**Activity**
Give again the lines from the line with "You are a GUI" to the last line of the records, exactly and in full. Do not carry over any pictures.

(Exercise inputs)

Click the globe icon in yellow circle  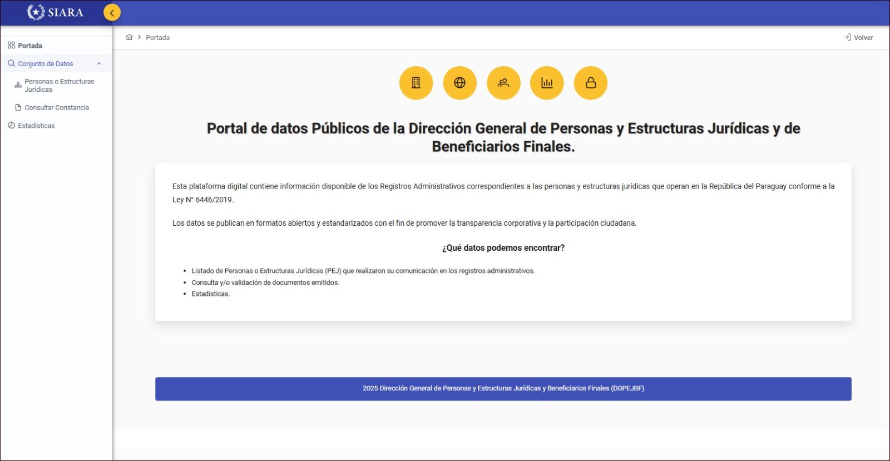pos(459,83)

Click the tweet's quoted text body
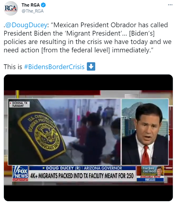[x=87, y=37]
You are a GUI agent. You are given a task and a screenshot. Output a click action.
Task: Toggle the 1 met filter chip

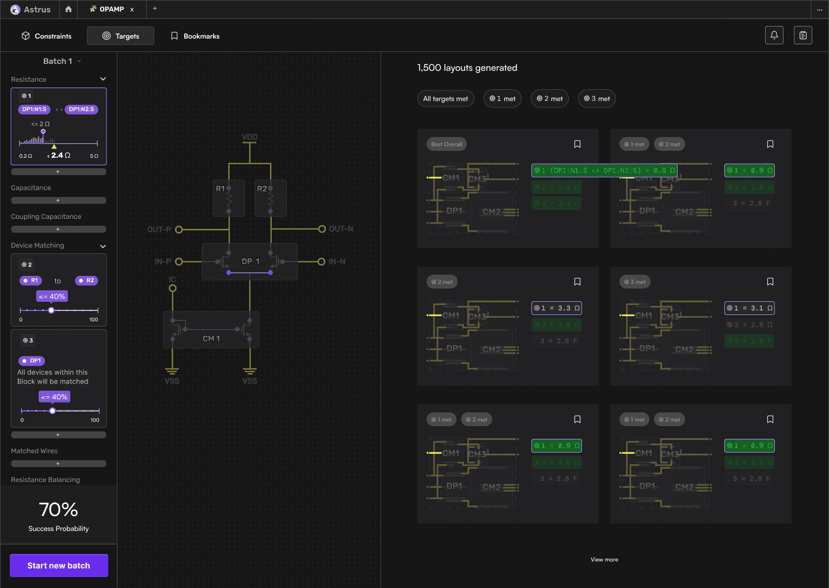[503, 98]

(End Exercise inputs)

**Response**
You are a GUI agent. You are given a task and a screenshot. Output a click action.
Task: Toggle the 1 met filter chip

[503, 98]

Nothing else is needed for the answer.